Se quita la gorra que lleva puesta y sonríe con amabilidad.
―Puedo llevarla a cualquier lugar al que desee ir.
Trago grueso. No sé por qué, pero este chico me trasmite confianza. Aunque a estas alturas de mi vida, para mí es un concepto que está sobrevalorado. Sopeso mis alternativas, que no son muchas y tomo una decisión.
―Soy nueva en la ciudad, me gustaría conseguir un lugar donde quedarme.
Sus ojos brillan con emoción.
―Mi esposa y yo tenemos una pensión en un pueblo cerca de aquí. No es nada del otro mundo ―encoge sus hombros con indiferencia―, pero es segura
y confiable.
Un gran peso se me quita de encima.
―Para mí es suficiente con eso.
Se acerca, toma mi maleta y hace una señal con la mano para que me adelante.
―Entonces no se diga más, señorita…
Después de tantas horas de angustia y desesperación, logra robarme una sonrisa.
―Evangelina. Evangelina Contreras.
Me tiende su mano para presentarse.
―Jorge Zuloaga, a sus servicios.
Salimos de la estación de autobuses y nos dirigimos al estacionamiento.
―¿Vacaciones o trabajo?
Arrugo el entrecejo. Últimamente ando muy distraída. Mi cerebro razona de forma tardía.
―Lo siento, no sé a qué te refieres.
Se acerca a su auto, abre la maletera y guarda mi equipaje.
―La razón por la que viniste a esta ciudad.
¿Cómo responder a esa pregunta? Ni siquiera yo misma sé el motivo por el que estoy aquí. Le digo lo primero que se me ocurre.
―Turismo.
Se me queda mirando con curiosidad, pero no dice nada al respecto. Se acerca a la puerta trasera y la abre para que suba al asiento.
―Bien, entonces no se diga más.
Ingreso al vehículo y coloco la cartera sobre mis piernas. Lo observo a través de los cristales, rodear su auto y subir al puesto de conductor. Después de que se ubica en su posición, me mira por el retrovisor.
―Será un recorrido de quince minutos.
Respondo con un asentimiento. Enciende el motor y pone el vehículo en marcha. Mientras se comunica con la central de la línea de taxis para la que presta servicios, recuesto mi cabeza en el respaldo del asiento y cierro los ojos. Mis pensamientos comienzan a hacer de las suyas…
―¿Te dije alguna vez que eres la mujer más hermosa que he conocido en toda mi vida?

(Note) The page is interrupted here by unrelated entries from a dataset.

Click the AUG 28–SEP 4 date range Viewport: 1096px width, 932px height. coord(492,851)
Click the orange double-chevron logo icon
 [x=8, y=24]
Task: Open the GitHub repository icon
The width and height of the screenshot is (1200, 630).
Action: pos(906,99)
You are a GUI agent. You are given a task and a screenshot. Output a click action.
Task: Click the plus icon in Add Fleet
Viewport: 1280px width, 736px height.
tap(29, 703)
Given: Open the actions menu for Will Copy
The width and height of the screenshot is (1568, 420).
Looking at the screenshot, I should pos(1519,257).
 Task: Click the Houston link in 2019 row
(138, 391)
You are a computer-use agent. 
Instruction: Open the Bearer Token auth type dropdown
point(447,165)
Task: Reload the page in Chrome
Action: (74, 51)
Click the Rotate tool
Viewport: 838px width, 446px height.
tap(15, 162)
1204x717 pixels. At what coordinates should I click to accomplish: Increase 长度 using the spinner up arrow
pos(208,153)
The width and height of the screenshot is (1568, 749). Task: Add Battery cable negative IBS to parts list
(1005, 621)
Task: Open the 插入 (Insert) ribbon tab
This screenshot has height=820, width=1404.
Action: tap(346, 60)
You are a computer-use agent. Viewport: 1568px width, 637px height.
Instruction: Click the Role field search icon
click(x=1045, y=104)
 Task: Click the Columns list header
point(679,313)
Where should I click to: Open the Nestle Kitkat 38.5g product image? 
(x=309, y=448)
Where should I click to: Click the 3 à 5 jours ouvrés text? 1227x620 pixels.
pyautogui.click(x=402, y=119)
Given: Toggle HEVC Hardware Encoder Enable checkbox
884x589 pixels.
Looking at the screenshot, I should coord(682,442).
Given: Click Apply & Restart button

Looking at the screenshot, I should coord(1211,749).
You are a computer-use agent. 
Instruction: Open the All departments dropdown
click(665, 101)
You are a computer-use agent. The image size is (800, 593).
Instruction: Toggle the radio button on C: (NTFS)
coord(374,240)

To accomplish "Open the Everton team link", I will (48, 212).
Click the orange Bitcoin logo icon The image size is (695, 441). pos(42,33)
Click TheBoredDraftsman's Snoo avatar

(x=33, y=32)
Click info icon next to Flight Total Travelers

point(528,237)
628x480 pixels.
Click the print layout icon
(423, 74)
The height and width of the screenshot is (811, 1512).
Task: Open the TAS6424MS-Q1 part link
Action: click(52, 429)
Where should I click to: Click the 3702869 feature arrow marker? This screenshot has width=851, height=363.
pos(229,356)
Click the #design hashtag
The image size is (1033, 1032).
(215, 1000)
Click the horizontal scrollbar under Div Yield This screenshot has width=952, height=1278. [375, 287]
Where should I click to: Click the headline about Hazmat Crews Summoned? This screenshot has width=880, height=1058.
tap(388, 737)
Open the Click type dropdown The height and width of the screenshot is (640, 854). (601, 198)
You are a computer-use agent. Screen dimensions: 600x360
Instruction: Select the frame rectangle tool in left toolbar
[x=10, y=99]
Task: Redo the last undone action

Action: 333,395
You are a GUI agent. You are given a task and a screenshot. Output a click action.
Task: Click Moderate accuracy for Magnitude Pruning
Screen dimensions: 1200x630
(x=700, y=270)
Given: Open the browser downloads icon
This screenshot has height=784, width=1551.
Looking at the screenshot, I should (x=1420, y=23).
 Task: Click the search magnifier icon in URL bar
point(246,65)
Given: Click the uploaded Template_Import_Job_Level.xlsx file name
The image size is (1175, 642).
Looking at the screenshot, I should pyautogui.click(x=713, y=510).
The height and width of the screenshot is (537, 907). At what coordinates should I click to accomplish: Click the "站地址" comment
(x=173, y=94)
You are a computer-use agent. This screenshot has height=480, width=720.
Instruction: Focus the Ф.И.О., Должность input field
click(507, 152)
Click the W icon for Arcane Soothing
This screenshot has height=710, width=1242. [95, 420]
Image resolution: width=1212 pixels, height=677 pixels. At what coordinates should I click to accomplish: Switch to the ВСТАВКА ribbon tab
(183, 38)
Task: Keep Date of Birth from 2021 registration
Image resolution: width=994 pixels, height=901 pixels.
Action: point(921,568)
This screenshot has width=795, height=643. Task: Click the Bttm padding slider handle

Fijo la mirada en sus ojos ambarinos y, sonrío, emocionada y feliz.
―Creo que me lo dijiste alguna vez.
Finjo intentar recordarlo. Tira de mi cuerpo y me estampa contra su pecho. Eleva una ceja y sonríe con arrogancia.
―¿Alguna vez? ―niega con la cabeza―. Estoy seguro de haberlo dicho en más de una oportunidad.
Elevo los brazos y rodeo su cuello.
―Quizás sufro de amnesia.
Suelta una sonora carcajada que se replica en el fondo de mi vientre.